The "short" TeX font names are regulated by Karl Berry's "font name package:" invoke 'texdoc fontname' on the command line. They are related to the 7- or 8-bit font encodings available in pdfTeX based LaTeX with its TFM and VF and FD and ... font files.
Thus, the name can be substituted, as xetex-microtype seems to recognise fontspec-compatible font names.
It's rather the fonts' proper names. Similarly LuaTeX can use these names as well.
However, it's not clear what should be substituted for ‘padx’ and ‘padj’ (l.49), if anything.
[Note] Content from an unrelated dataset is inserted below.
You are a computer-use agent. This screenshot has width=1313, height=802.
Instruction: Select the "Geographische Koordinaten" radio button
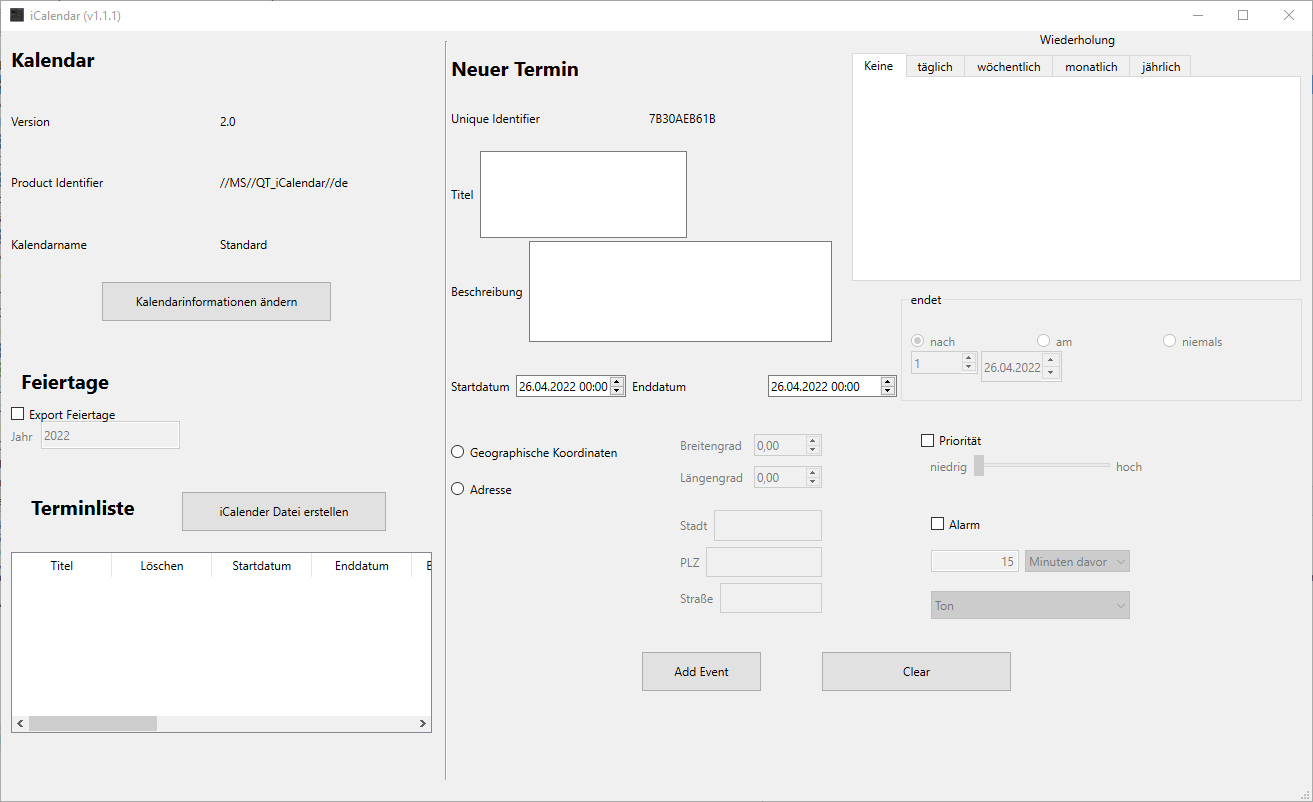tap(457, 451)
The meaning of these font name variants is explained in the fontname package: the x and j stand for different "experts" encodings, one for the rather unfamiliar additional glyphs in a PostScript font, the other contains Old Style/non-lining digits or figures (OSF). Since XeTeX and LuaTeX use more-than-8-bit Unicode encoded fonts these special glyphs are encoded in certain places of the *single* font (TTF or OTF) used. Similarly pdfTeX out-sources small-caps into a c variant font while OT and TT fonts can provide them internally.
Maybe the microtype documentation needs additions for its XeTeX and possible LuaTeX support.